Lake View Cemetery, though, is another matter. In my experience, a cemetery can be beautiful in two distinct ways, in the gothic sense or in the park sense. Given my druthers, I’ll always take the former, but I will also always take the latter. Lake View Cemetery can be counted among the latter group. It’s about 140 years old and has over 100,000 graves covering 285 acres of beautifully landscaped park land. As a result, it has enough of interest in it to keep you wandering like a lost soul among its gravestones for long stretches of time. For instance, John D. Rockefeller, one of the richest men the world has ever seen, is interred there. His grave is marked by a single, surprisingly un-ostentatious 70-foot-tall obelisk. By comparison, Lake View’s Wade Chapel, a small vestry on the grounds of the cemetery that you’d think would be just a humble place to enter if you got caught in the rain while visiting, was designed by Louis Comfort Tiffany with large, ostentatious stained-glass wall murals and a giant, circular ostentatious stained-glass window. In addition, famed crime fighter Eliot Ness’s ashes were scattered over a pond in Lake View, which I don’t get at all. If you’ve opted for the mobility and versatility of ashing your body, why would your relatives just end up scattering you where you’d be if you’d of gone through the trouble of interment in the first place?

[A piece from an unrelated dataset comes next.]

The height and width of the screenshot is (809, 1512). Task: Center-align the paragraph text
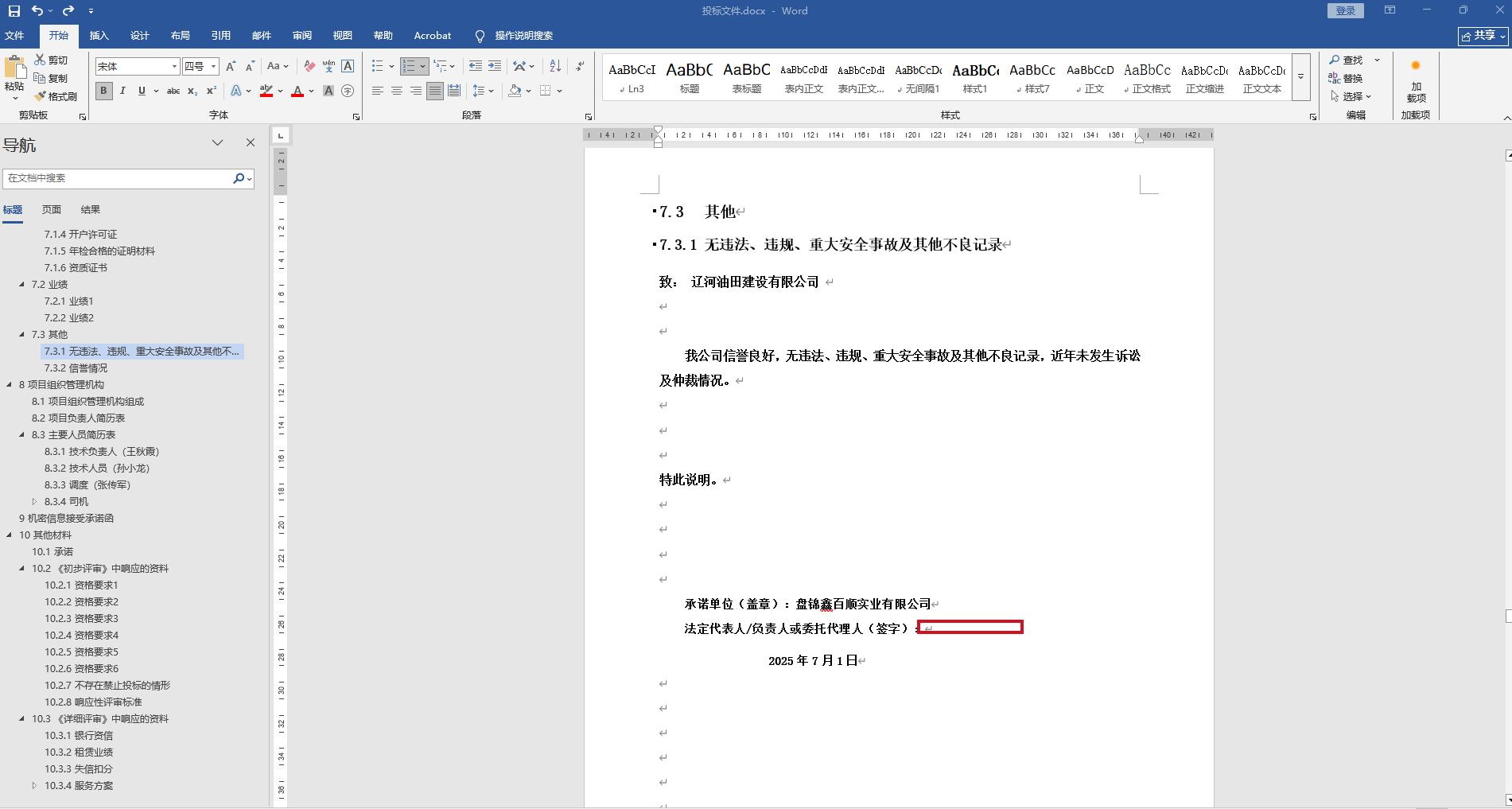coord(396,91)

Back to Garfield, though, and our original thesis statement. Garfield was elected in 1881 and served the length of a single season of television before he was assassinated for a couple of boring reasons, but mostly because the series needed a cliffhanger. Now, I reckon there could be some two-termers that accomplished less than President Garfield did in his six months, three of which he spent with a score of doctor’s hands inside of his abdomen, but you’d be hard-pressed to prove it. Like I said, this fact by itself is kind of interesting as far as historical anecdotes go, but it’s certainly not worth minutes of cocktail party attention, much less an article on oddity. After all, this article isn’t about the grave of President William Henry Harrison. He served only a single month before being assassinated...by pneumonia...for standing in the cold and giving the longest inaugural address in the history of the presidency. Sometimes life seems like it was written by Douglas Adams.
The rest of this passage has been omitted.